Ecosystem-service assessments have become very popular within both scientific and policy circles as a means of documenting the values that humans place on ecosystems and of evaluating the benefits arising from nature.
Not everyone is happy with this approach. A recurring critique is that the ecosystem-services concept reduces nature to a dollar value that can be sold, used and (sometimes) abused. We appreciate this concern, but also see that quantifying and valuing the benefits that nature provides people gives us another data point for use in appraising solutions.
CEED is active in the field of assessing ecosystem services. Our particular focus is on using the information provided by such assessments to improve environmental decision-making.
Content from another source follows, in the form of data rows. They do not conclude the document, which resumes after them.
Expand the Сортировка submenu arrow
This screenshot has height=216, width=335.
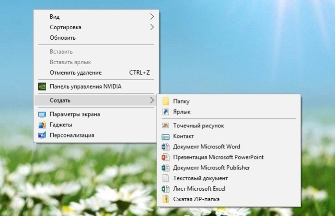click(152, 27)
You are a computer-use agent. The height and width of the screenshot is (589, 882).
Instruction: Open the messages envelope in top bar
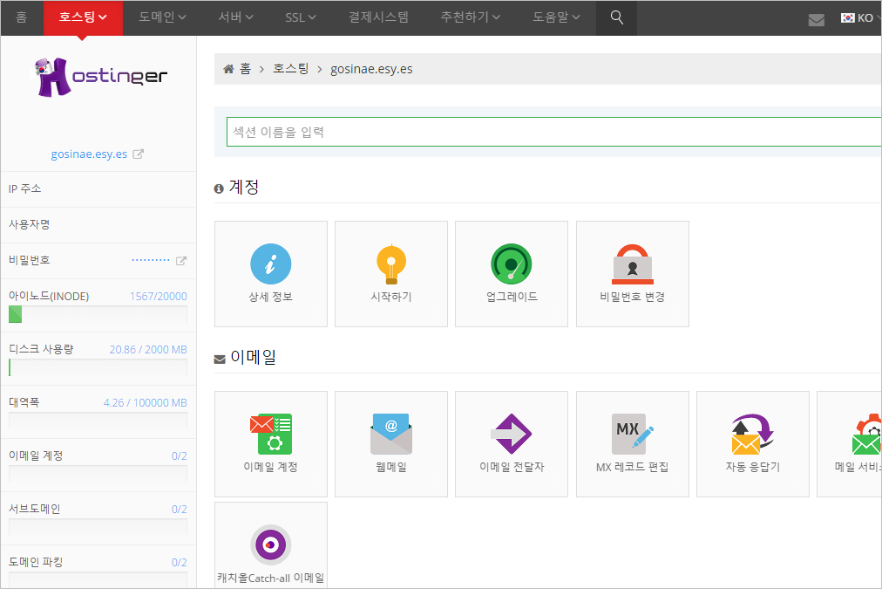[816, 19]
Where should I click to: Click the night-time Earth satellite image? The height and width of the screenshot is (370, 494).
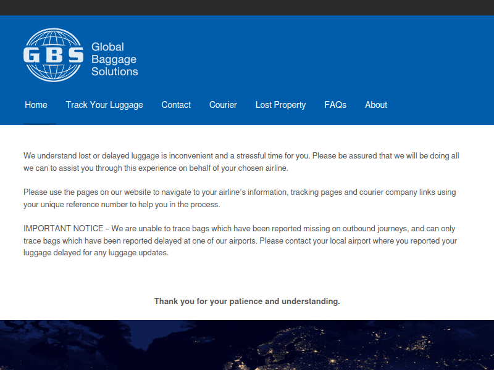pos(247,345)
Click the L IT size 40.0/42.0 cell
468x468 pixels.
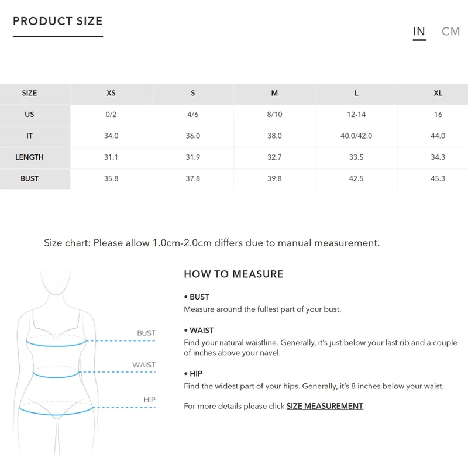[x=356, y=136]
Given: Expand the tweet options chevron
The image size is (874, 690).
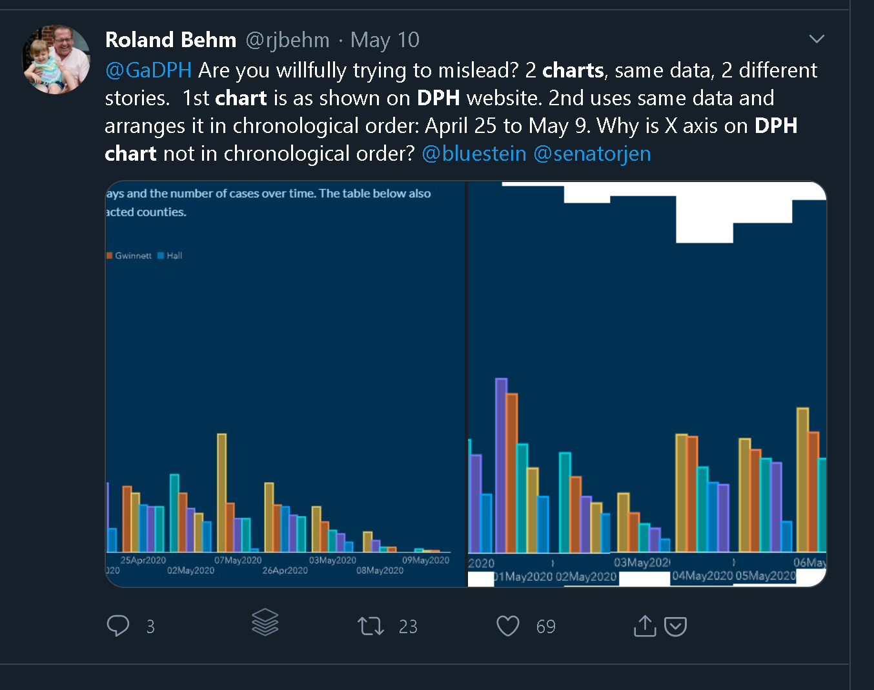Looking at the screenshot, I should click(817, 39).
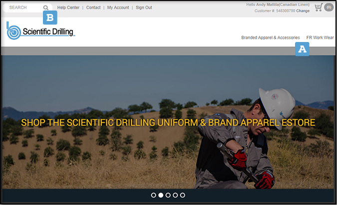This screenshot has height=205, width=337.
Task: Select the first carousel slide dot
Action: click(x=154, y=195)
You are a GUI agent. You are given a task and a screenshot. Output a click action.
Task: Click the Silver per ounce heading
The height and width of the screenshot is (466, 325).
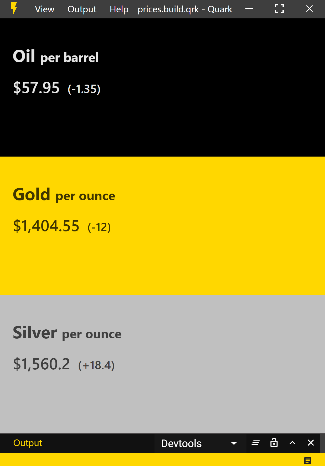[x=67, y=333]
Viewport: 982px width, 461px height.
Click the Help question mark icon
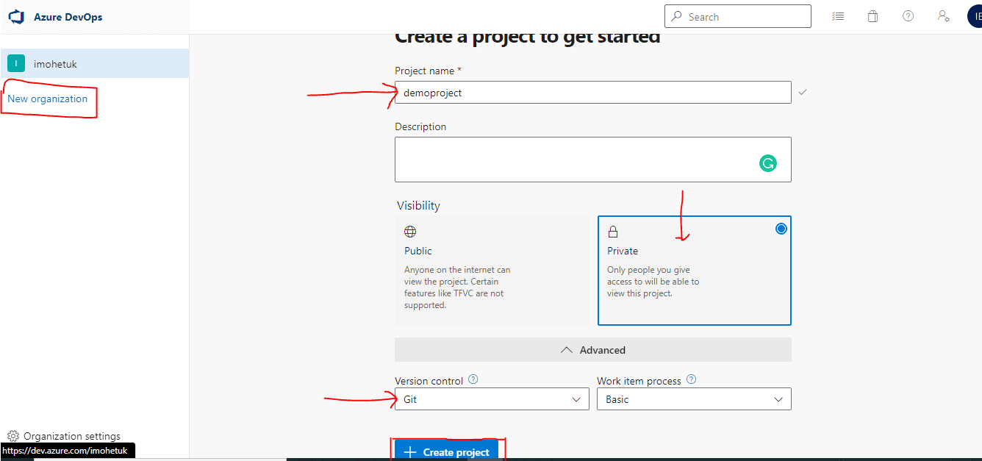(x=908, y=16)
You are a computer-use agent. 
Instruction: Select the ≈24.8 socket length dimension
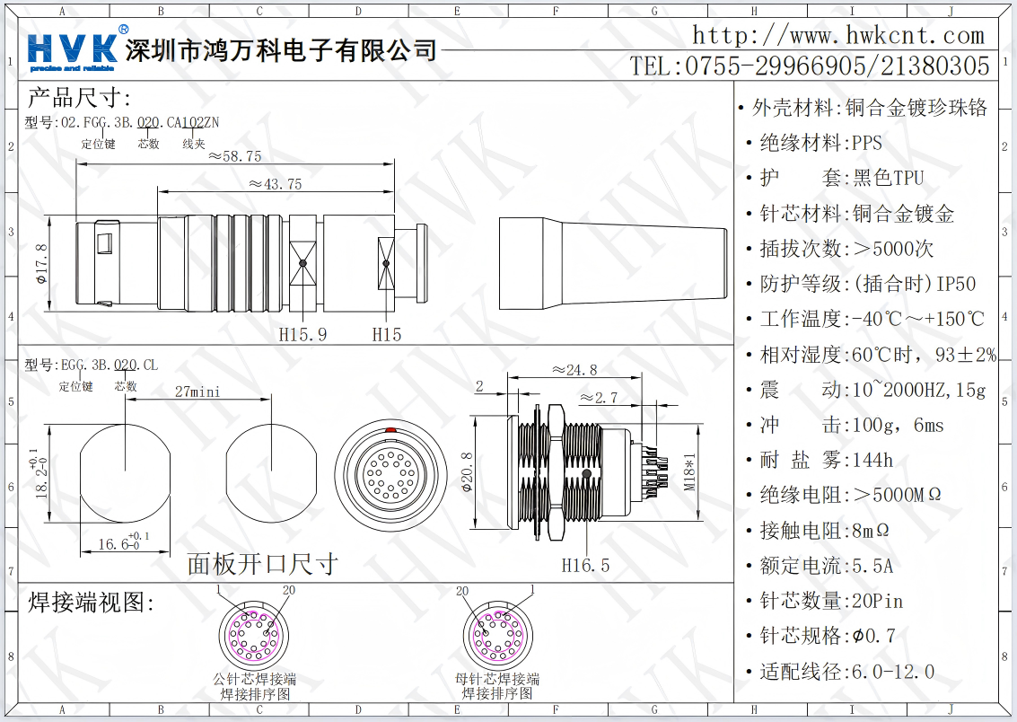click(574, 370)

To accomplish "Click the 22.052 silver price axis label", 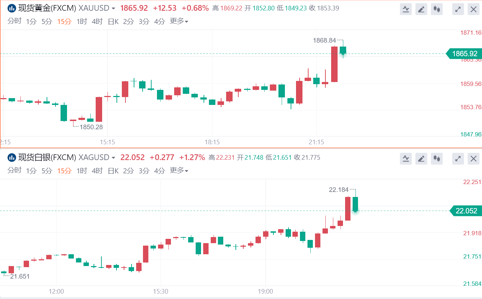I will [466, 211].
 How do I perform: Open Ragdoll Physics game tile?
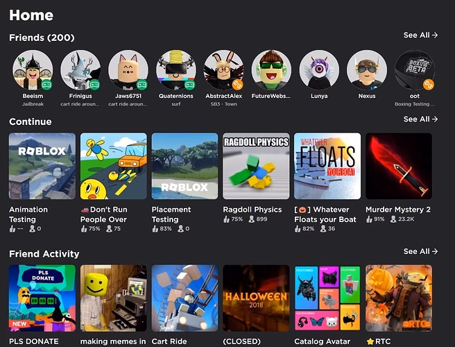tap(256, 166)
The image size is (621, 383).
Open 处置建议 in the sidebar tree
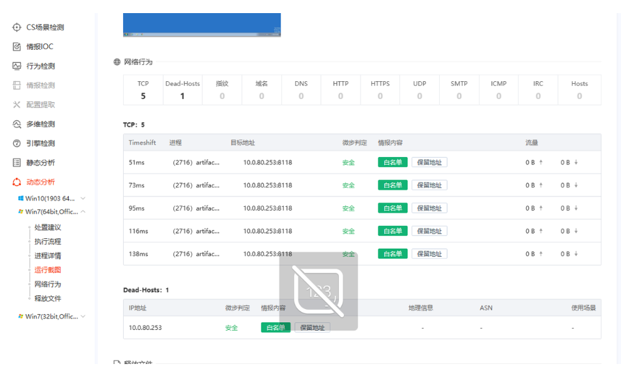(x=48, y=227)
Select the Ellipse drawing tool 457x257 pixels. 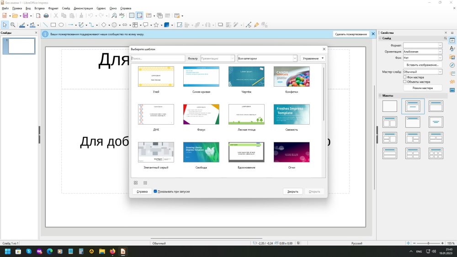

Our researchers were involved in the Millennium Ecosystem Assessment (over a decade ago), have been active contributors to GEOBON (Group on Earth Observations Biodiversity Observation Network) processes, and are lead authors in several IPBES (Intergovernmental Science-Policy Platform on Biodiversity and Ecosystem Services) initiatives (see Decision Point #61).
This special issue of Decision Point brings you a selection of our work in this area. Up front we have Vanessa Adams describing how sustainable development and the protection of ecosystem services is all about respecting the different values people have for a region (in this case the Daly Catchment in the Northern Territory). She uses a scenario-based approach to evaluate options.
Jessie Wells assesses flood events and its impacts on local people in Indonesian Borneo. Given how data sparse this region is she uses novel sources of information, villager interviews and newspaper reports, to deliver insights on how landscape changes have influenced the regulating service of flood mitigation. Still on Borneo, Elizabeth Law shows that it is possible to achieve both biodiversity conservation and ecosystem-service benefits in mixed tropical forests and thereby meet production expectations and conservation targets simultaneously.
Fleur Maseyk then takes us across the ditch to present farmers’ perspectives on the costs and benefits of replanting riparian margins in the Taranaki ring plain in New Zealand.
Rebecca Runting reviews a large body of ecosystem-service studies to see how climate change is affecting the benefits provided by nature. She provides guidelines on how to integrate climate change into ecosystem-service assessments.
Nooshin Torabi determines factors most likely to influence program participation in biodiverse carbon planting and Marit Kragt complements this with the results of an Australia-wide choice experiment on the public’s willingness-to-pay for climate change mitigation by farmers.
Brett Bryan then discusses designer policies and assesses the mix of regulations, targeting, levies and incentive payments that will deliver the best outcomes for biodiversity benefits and carbon sequestration.
The central challenge of the century ahead is to develop economic, social, and governance systems capable of ending poverty and achieving sustainability while securing the life-support systems underpinning human well-being. Essential to meeting this challenge is the incorporation of ecosystem services into decision-making. We hope the stories presented here in this issue of Decision Point provide some insights into what this means and how it might be achieved.
Accounting for ecosystem services may not be the complete solution to meeting the conservation challenges facing us but it is another important tool that promises to improve our capacity to make more informed environmental decisions.